**Task description**
Output word for word the lines from the one with "Where should I" to the final line of the data, both ends included, but skip the pictures.

[Dataset records]
☆ ☆ ☆ ☆ ☆ ☆ ☆

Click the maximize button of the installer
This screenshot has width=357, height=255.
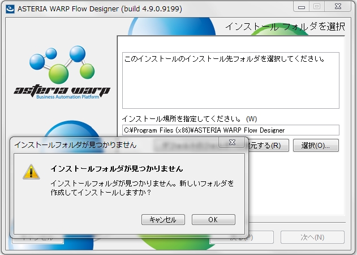click(317, 7)
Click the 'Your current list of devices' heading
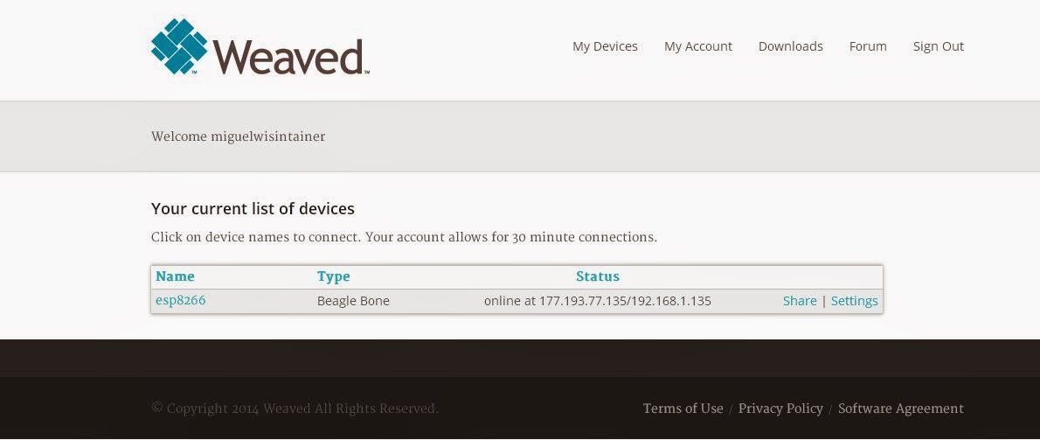Viewport: 1040px width, 440px height. 253,208
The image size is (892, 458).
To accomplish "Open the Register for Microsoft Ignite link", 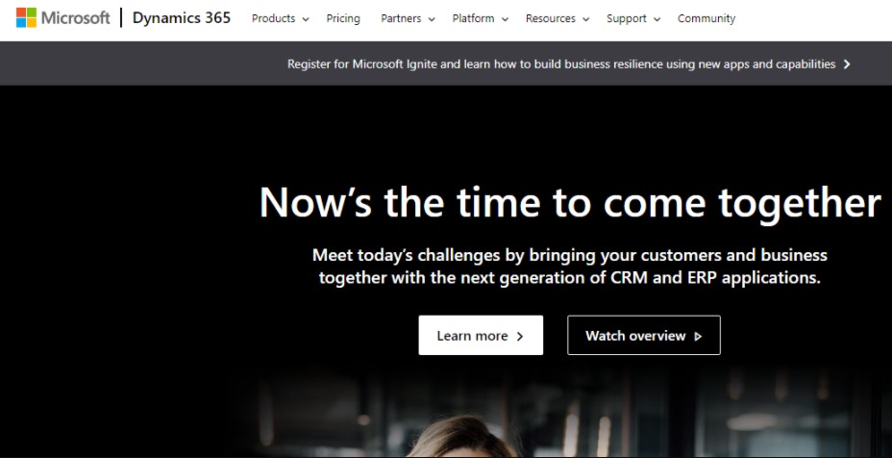I will tap(561, 64).
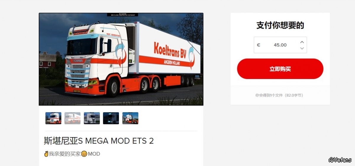Image resolution: width=355 pixels, height=166 pixels.
Task: Click the increase price up-arrow stepper
Action: coord(302,42)
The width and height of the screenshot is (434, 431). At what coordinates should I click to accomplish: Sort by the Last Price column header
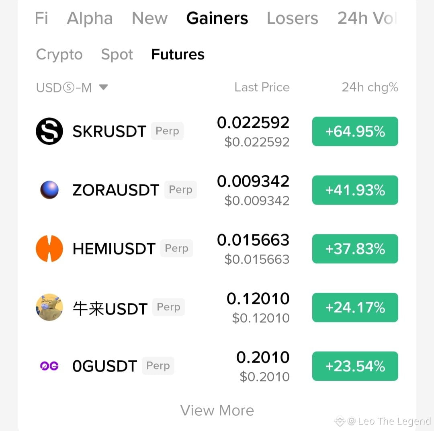click(x=262, y=87)
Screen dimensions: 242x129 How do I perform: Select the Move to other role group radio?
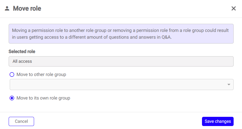(x=12, y=75)
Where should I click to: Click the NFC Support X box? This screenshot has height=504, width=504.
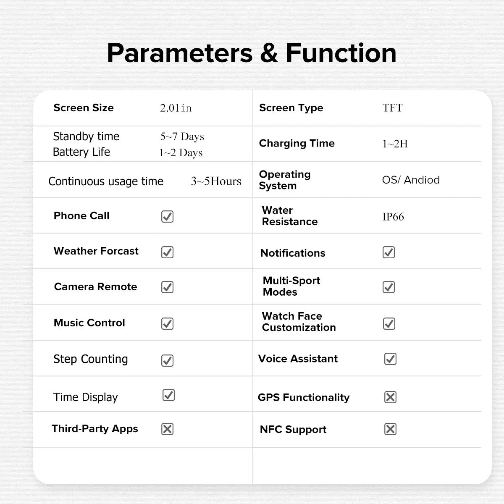390,429
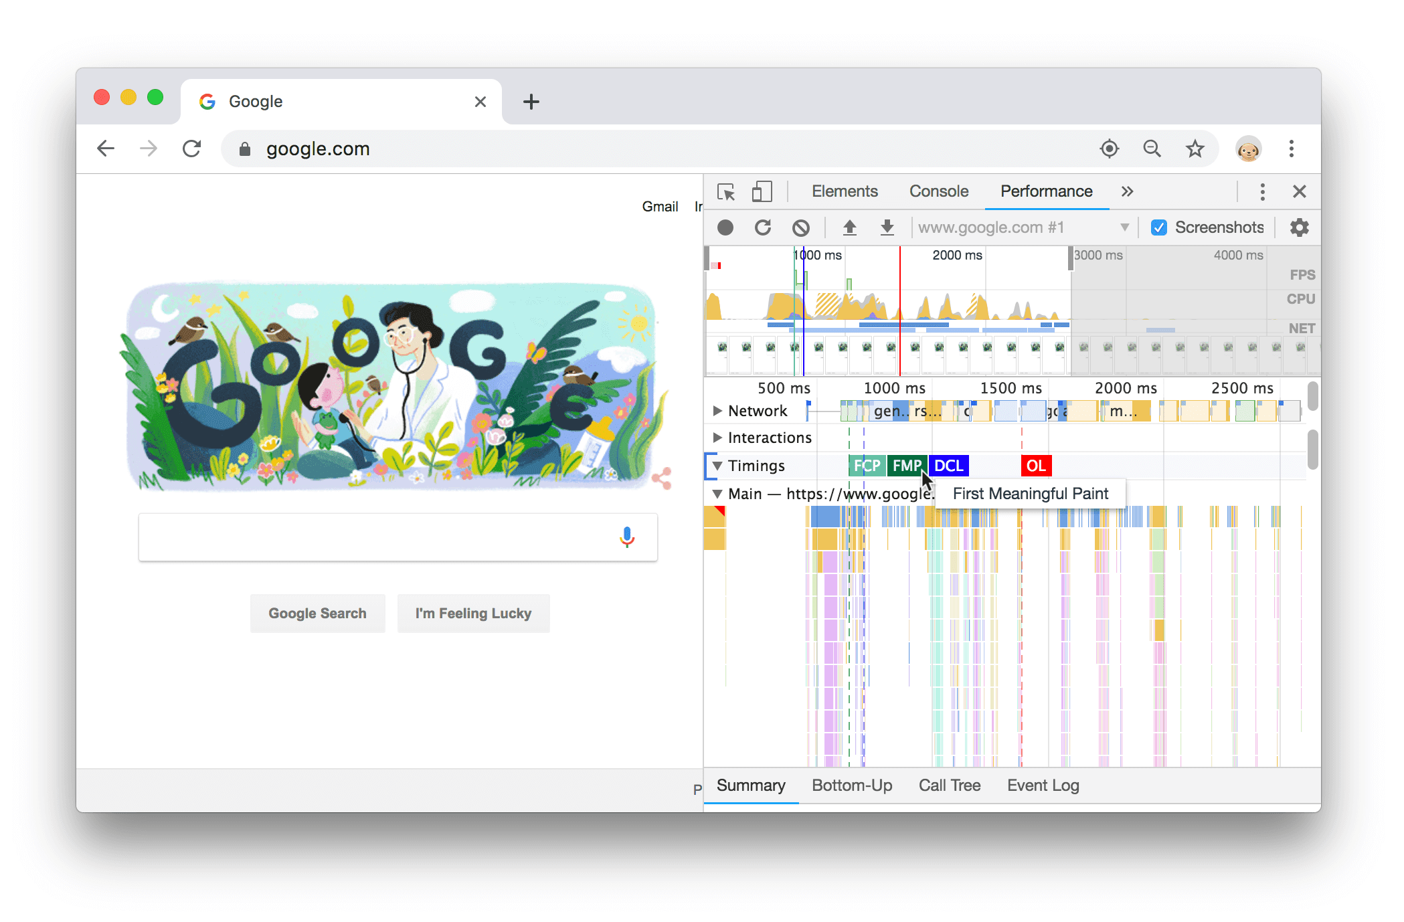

☆ ☆ ☆ ☆ ☆ ☆ ☆

**Result below**
Where should I click to: Click the NFC Support X box? This screenshot has height=504, width=504.
390,429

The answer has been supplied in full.